“Hay momentos en los que miro a ese niño que crié, y que creía conocer por dentro y por fuera, y me preguntó quién es”, le confiesa un atribulado David Sheff (Steve Carell) a un especialista en adicciones. El motivo de la visita tiene nombre y apellido: Nic Sheff (Timothée Chalamet) se llama ese hijo adolescente que desde hace años se mete cuanta sustancia se le cruce, desde bebidas alcohólicas hasta marihuana, pasando por cocaína y el flamante y más devastador plato del menú, la metanfetamina del cristal. El largo proceso de recuperación de Nic, con sus infinitas recaídas y las consecuentes idas y vueltas en las relaciones familiares, puntúan las distintas etapas narrativas de Beautiful Boy, que para su lanzamiento argentino agrega “Siempre serás mi hijo” como subtítulo. Esa apelación a la incondicionalidad no es casual, en tanto el punto de vista es el de David, ese pobre hombre dispuesto a dar las mil y un batallas con tal de salvar a su primogénito de las garras de las drogas. Batallas complejísimas, con daños colaterales para el entorno cada vez más severos, que se retratan con la misma crudeza con la que se muestra el proceso degenerativo de Nic, en una decisión estética que coquetea peligrosamente con la estilización.
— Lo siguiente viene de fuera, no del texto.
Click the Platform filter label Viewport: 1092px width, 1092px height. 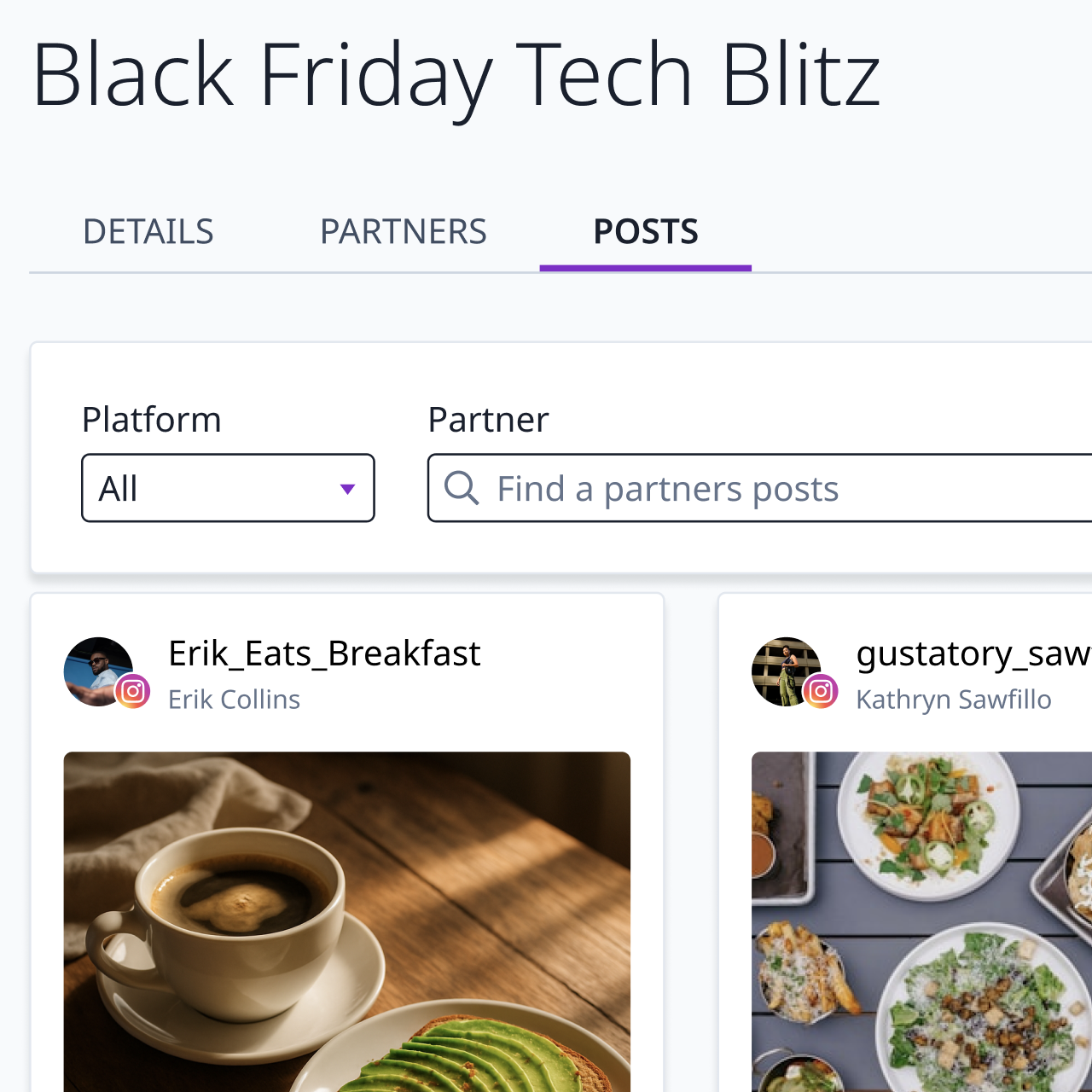coord(152,420)
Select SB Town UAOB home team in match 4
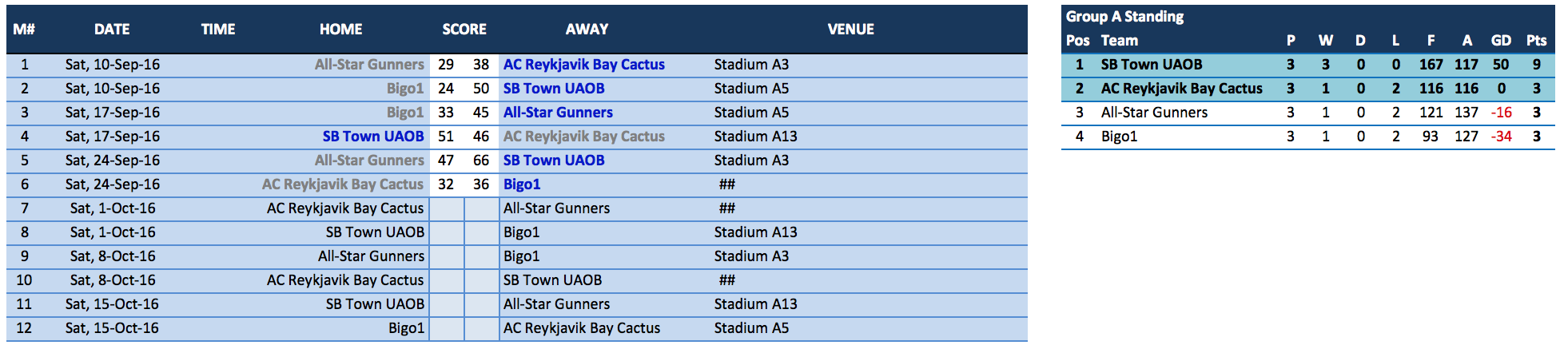1568x353 pixels. pyautogui.click(x=373, y=137)
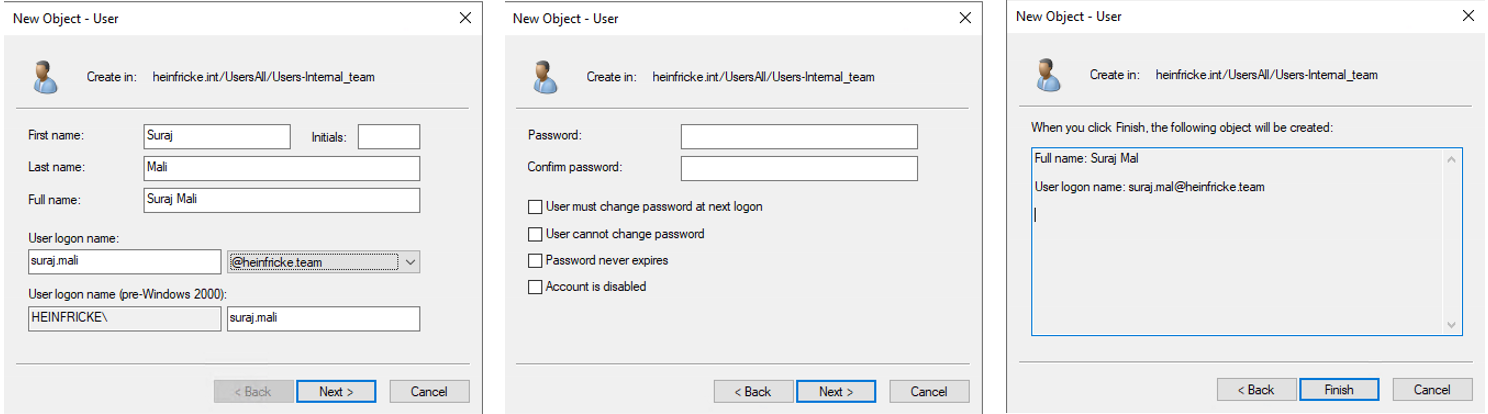The height and width of the screenshot is (414, 1488).
Task: Tick the Account is disabled checkbox
Action: coord(535,287)
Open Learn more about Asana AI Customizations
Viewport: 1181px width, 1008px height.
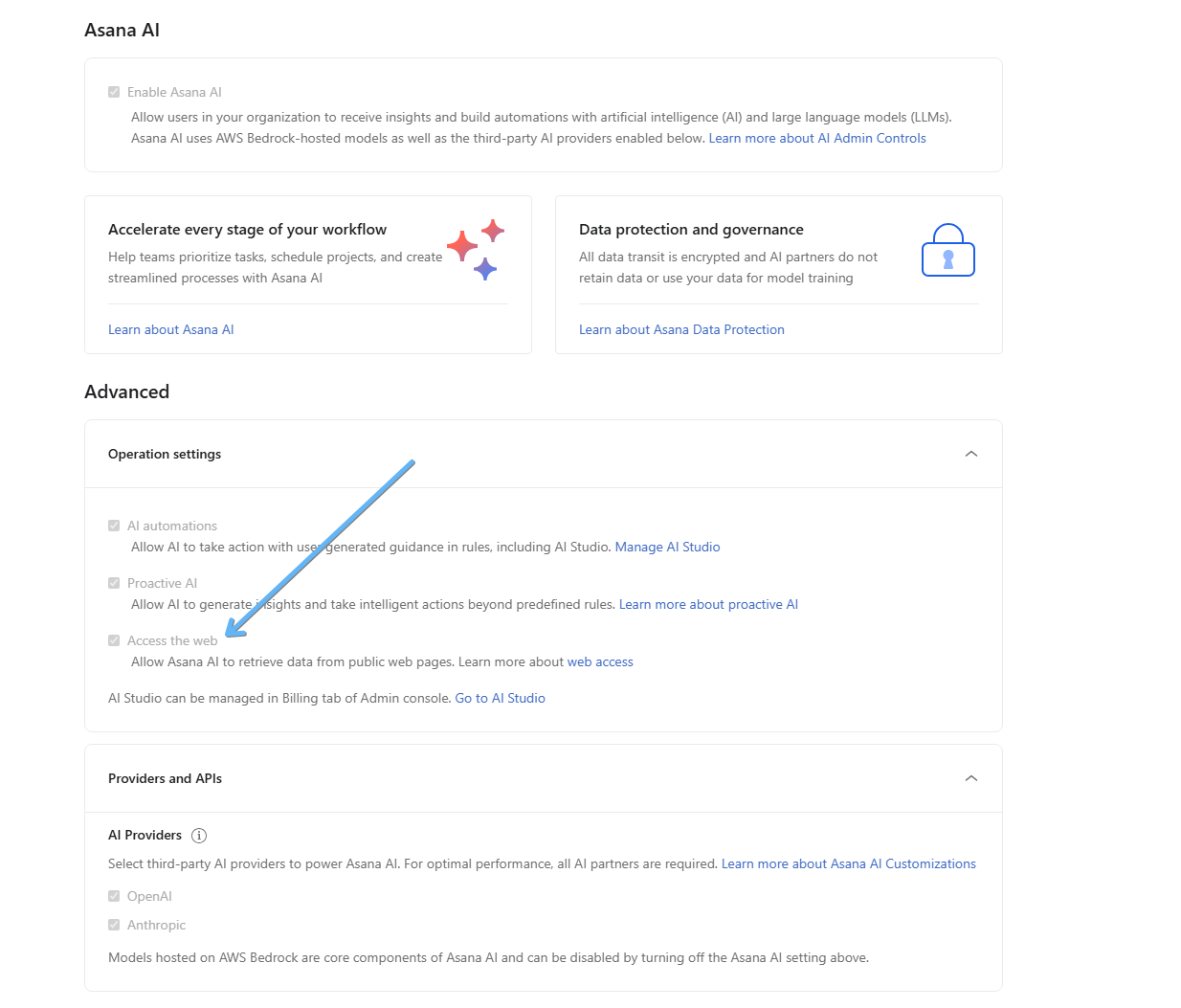tap(848, 864)
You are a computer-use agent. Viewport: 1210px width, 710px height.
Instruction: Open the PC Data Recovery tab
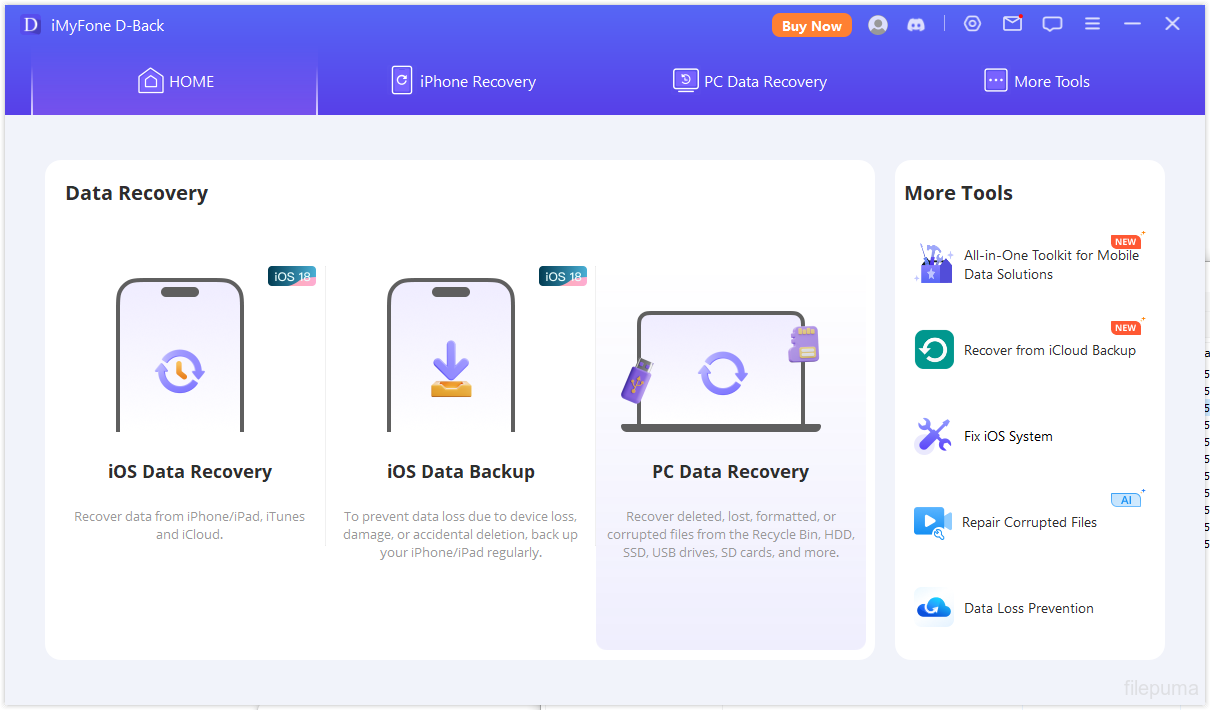click(750, 82)
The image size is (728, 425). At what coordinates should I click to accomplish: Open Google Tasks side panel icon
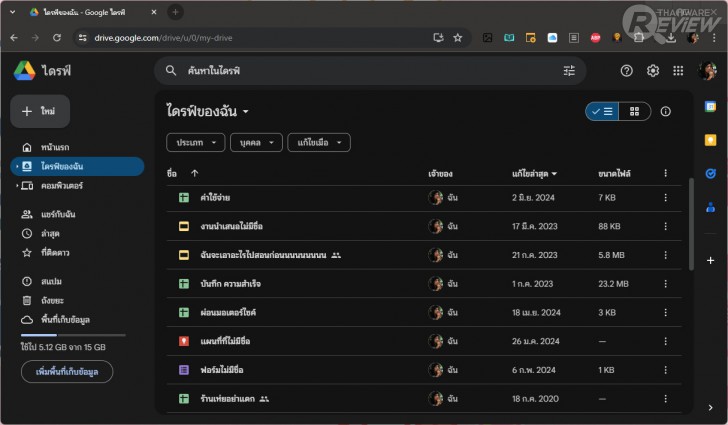click(710, 173)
Basada en dos libros escritos por los David y Nic “reales” y publicados casi en simultáneo a fines de la década pasada, Beautiful Boy propone una narración no lineal que alterna entre el presente oscuro y un pasado luminoso en el que padre e hijo parecían compartirlo todo. Ese paralelismo remarca la entrega del primero y una creciente oscuridad interna en el otro. Pero nunca se explica ni se intenta justificar las adicciones, dejando esas motivaciones en un piadoso un fuera de campo. Porque, a simple vista, la vida de ese chico es igual a la de muchos otros y no asoman traumas puntuales: padres separados pero de relación cordial y hasta amistosa, él nuevamente en pareja y con otros dos hijos chicos que quieren a Nic y a los que Nic quiere, una vida económicamente cómoda y hasta una noviecita durante uno de sus intentos por empezar la facultad. Esa ausencia de motivos es, además, un elemento dramático fundacional del relato, ya que deja flotando en el espectador la misma pregunta que David se hace una y otra vez: ¿por qué?
La película no entrega respuesta alguna. A cambio se dedica a mostrar los vaivenes de ese hijo que a veces pide ayuda y otras huye de ella, y las reacciones de un padre sin herramientas para solucionar el problema. Es así que Nic viaja a la casa materna, donde las cosas empiezan a mejorar… hasta que dejan de hacerlo. Una nueva recaída, con escapada incluida, suma aún más desconcierto en un núcleo familiar cuya tensión aumenta. Esa recaída no fue la primera ni será la última, lo que es un problemón tanto para los personajes como para el relato. Beautiful Boy entra en una circularidad que, sumado a la estructura fragmentada que va y viene en el tiempo, la vuelve reiterativa, como si, al igual que Nic, no supiera como salir de su propia encerrona. Sobre el final, el realizador belga Felix Van Groeningen se fascina con el consumo llegando a límites mortales e incluye varios planos bellos y luminosos en los que parece regodearse en la desgracia ajena. Las inevitables placas finales con datos sobre consumo de estupefacientes en Estados Unidos confirman que la voluntad máxima de Beautiful Boy es aportar al mejoramiento social antes que al cine.